L’armée américaine ouvre ses portes aux personnes transgenres
Le Pentagone se donne un an avant de commencer à recruter des personnes ayant changé de sexe
L’administration américaine a mis fin jeudi à l’interdiction des personnes transgenres dans l’armée, une décision historique prise par le Pentagone pour favoriser le recrutement.
Les personnes transgenres pourront désormais servir ouvertement dans l’armée américaine et recevoir les soins médicaux appropriés de la part du système de santé militaire, a annoncé le secrétaire américain à la Défense Ashton Carter.
« C’est la bonne chose à faire pour notre peuple et pour notre armée », a indiqué Carter, invoquant la nécessité de ne pas « laisser des barrières non liées aux qualifications » empêcher l’accès de bonnes recrues à l’armée.
« Aujourd’hui, plus d’un tiers » des 500 plus grosses entreprises américaines dont Boeing ou Ford offrent une assurance-santé couvrant les personnes transgenres, a-t-il cité en exemple.
Le Pentagone se donne un an avant de commencer à recruter des personnes ayant changé de sexe.
Mais dès le 1er octobre 2016, les militaires déjà engagés nécessitant un traitement pour changer de sexe pourront l’obtenir des services de santé militaires, y compris une éventuelle intervention chirurgicale, selon le chef du Pentagone.
Les coûts seront minimes pour l’armée et représenteront une partie « minuscule » du volume total des dépenses médicales, a précisé Carter.
La décision du Pentagone concerne relativement peu de personnes, selon des chiffres cités par le secrétaire américain à la Défense.
Sur 1,3 million de soldats, il y aurait entre 2 500 et 7 000 personnes transgenres, selon une étude de Rand Corporation citée par Carter.
Human Rights Campaign, la plus importante des associations défendant les personnes transgenres, estime de son côté qu’elles sont environ 15 500 dans les rangs de l’armée.
Mais la décision s’inscrit dans un climat politique chargé, alors que certains républicains ont fait de la question des personnes transgenres l’un de leurs chevaux de bataille.
« Politique politicienne »
Fin mars, la Caroline du Nord a ainsi adopté un texte imposant l’utilisation des toilettes publiques correspondant au sexe biologique de naissance.
Onze Etats ont également attaqué une circulaire du président Obama enjoignant tous les établissements scolaires à laisser les élèves utiliser les toilettes de leur choix.
Le Pentagone et le président « donnent la priorité à la politique politicienne », a dénoncé le président de la commission des forces armées de la chambre des représentants, le républicain Mac Thornberry.
La sécurité nationale des Etats-Unis dépend de troupes « médicalement prêtes et déployables », et l’administration jusqu’à maintenant n’a pas prouvé au Congrès que les personnes transgenres « rempliront individuellement ces obligations », a-t-il regretté.
Les chefs militaires « soutiennent le calendrier fixé » pour l’application de l’ouverture aux personnes transgenres, a déclaré Carter, alors que des journalistes lui faisaient remarquer que le chef d’état-major inter-armées, le général Joe Dunford, n’était pas venu présenter la mesure avec lui.
Le Pentagone a rallongé les délais d’application initialement envisagés pour prendre en compte leurs demandes, notamment en termes de formation des troupes, a souligné Carter.
Le Pentagone préparait cette décision historique depuis un an.
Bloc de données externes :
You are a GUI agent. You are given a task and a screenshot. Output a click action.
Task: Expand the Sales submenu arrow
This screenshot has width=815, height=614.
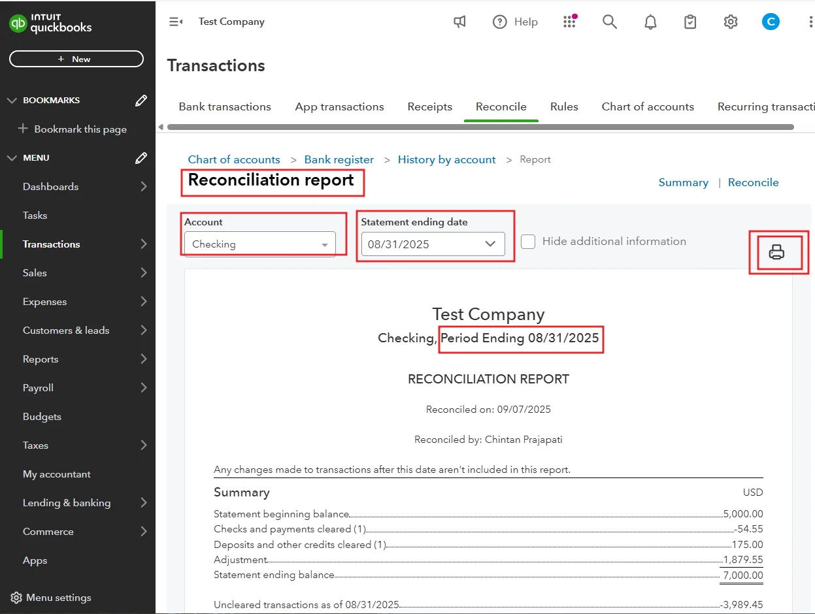click(x=143, y=273)
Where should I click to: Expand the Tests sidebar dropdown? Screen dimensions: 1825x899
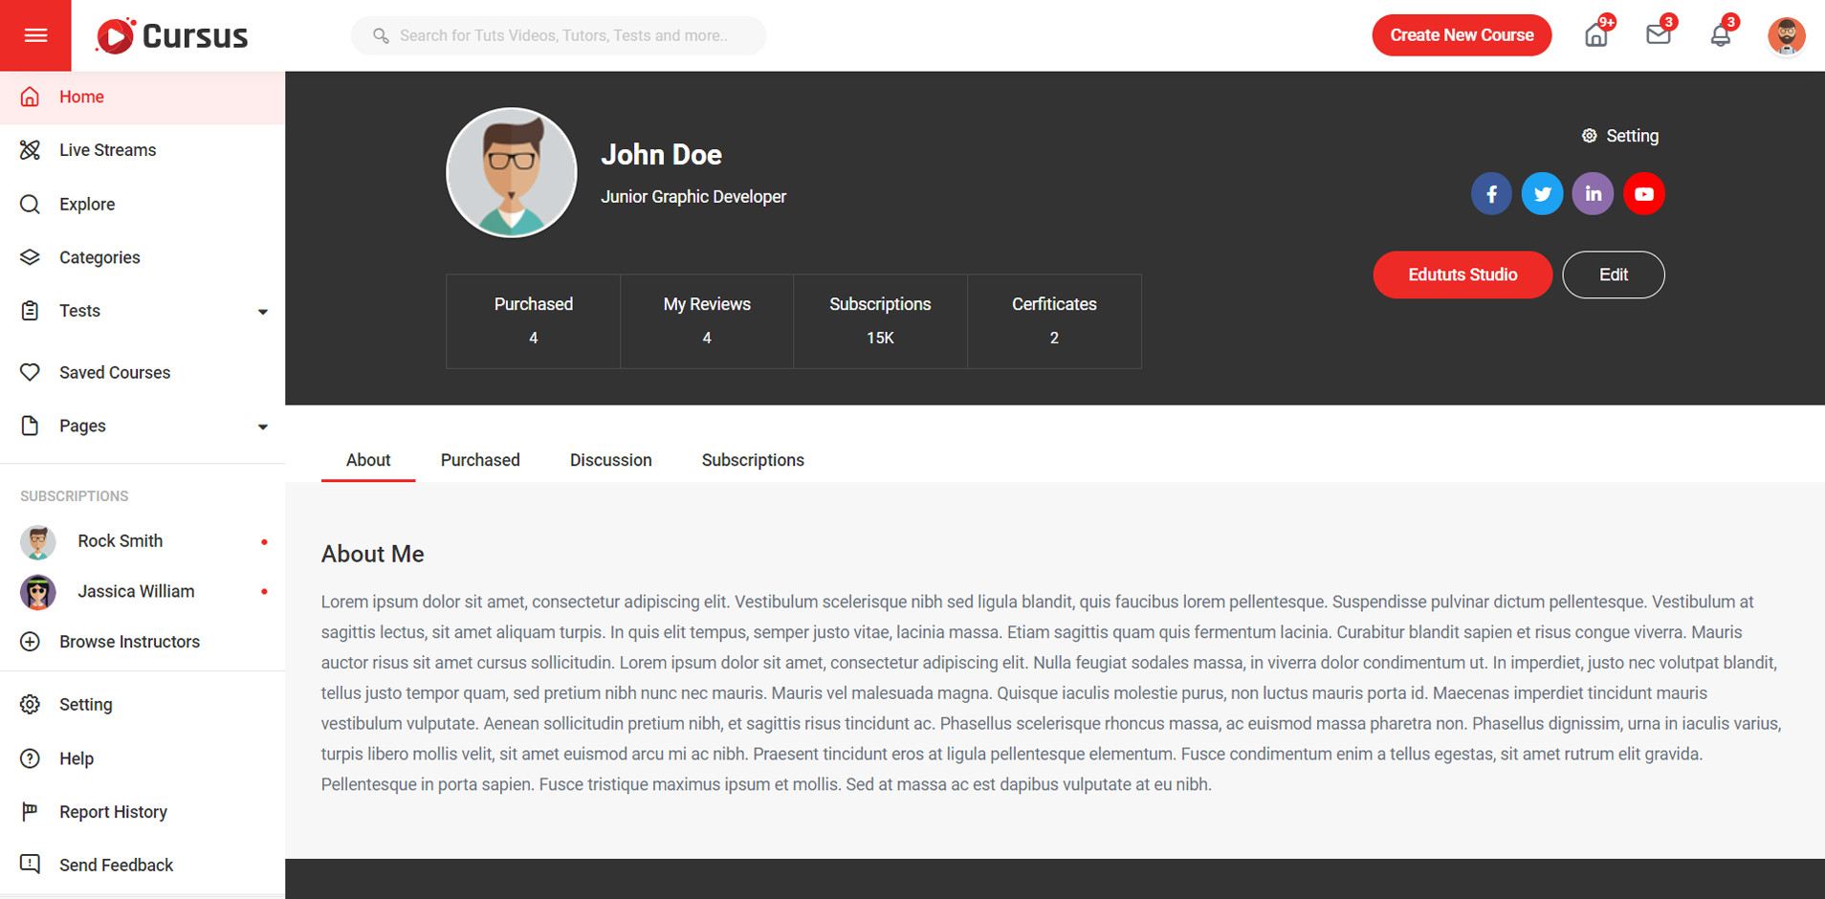click(x=143, y=311)
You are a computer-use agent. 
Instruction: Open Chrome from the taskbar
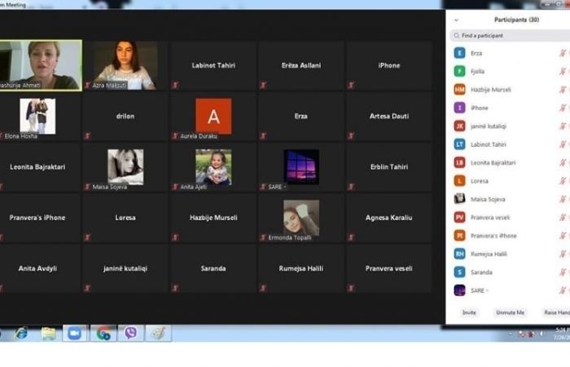(x=103, y=333)
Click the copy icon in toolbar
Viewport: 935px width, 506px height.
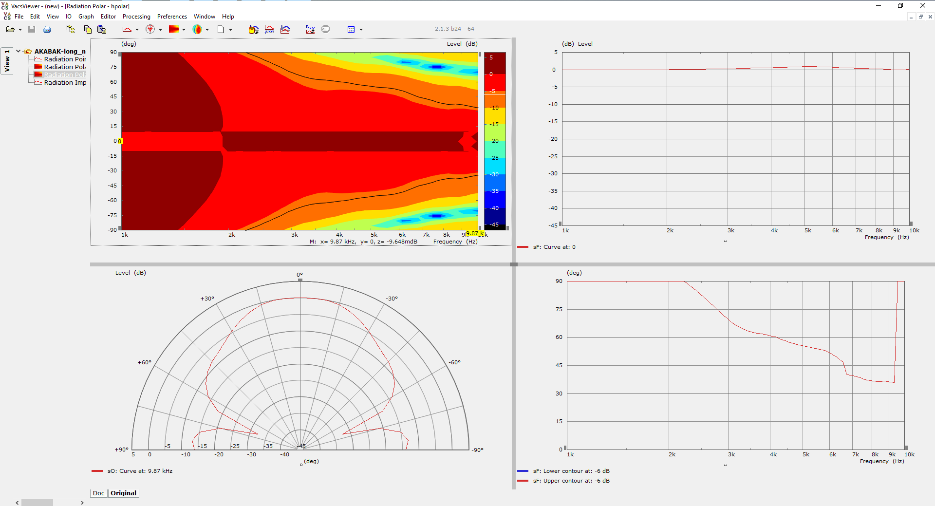(88, 29)
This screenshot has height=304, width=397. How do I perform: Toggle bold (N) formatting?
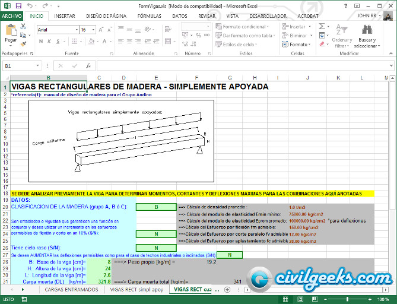[x=40, y=42]
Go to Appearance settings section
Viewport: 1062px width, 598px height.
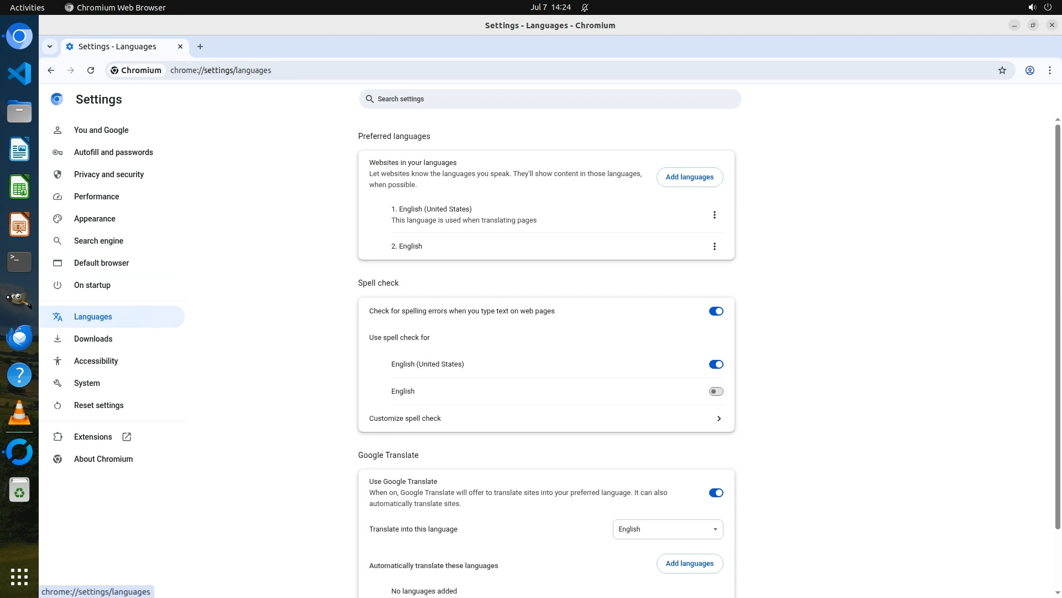(x=95, y=219)
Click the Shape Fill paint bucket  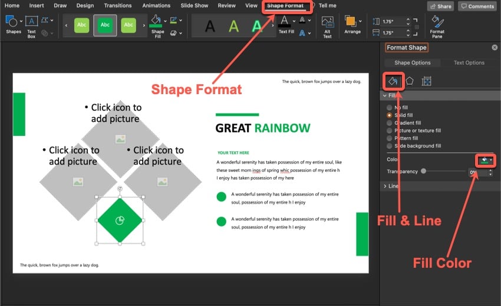coord(156,22)
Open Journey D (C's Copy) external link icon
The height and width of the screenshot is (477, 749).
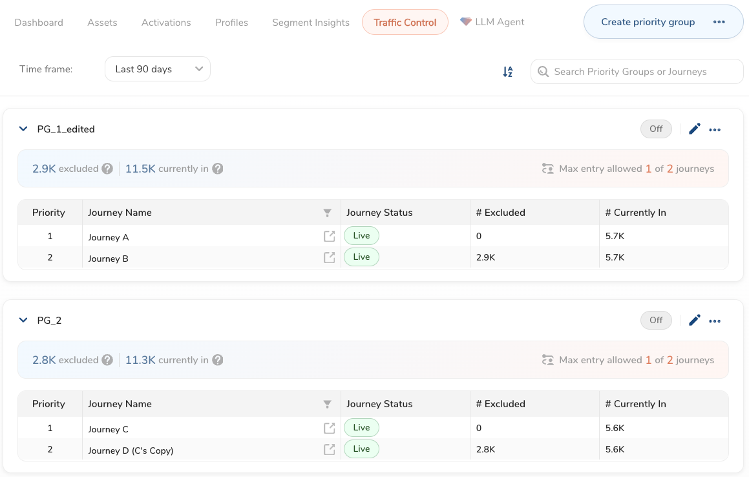coord(329,449)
Le ministre de la Défense avait demandé à ses services d’étudier la question avec une présomption favorable.
Carter répète souvent qu’il veut ouvrir au maximum l’éventail de recrutement de l’armée américaine, pour pouvoir attirer les meilleurs talents. Il a notamment levé en janvier les dernières restrictions sur l’accès des femmes aux postes de combat.
L’administration Obama avait déjà donné le droit aux homosexuels de servir ouvertement dans l’armée en 2011, en abolissant la loi dite « don’t ask, don’t tell » (« ne rien demander, ne rien dire ») de 1993.
Selon Ashton Carter, au moins 18 pays autorisent déjà les personnes transgenres à servir ouvertement dans l’armée, dont le Royaume-Uni, Israël et l’Australie.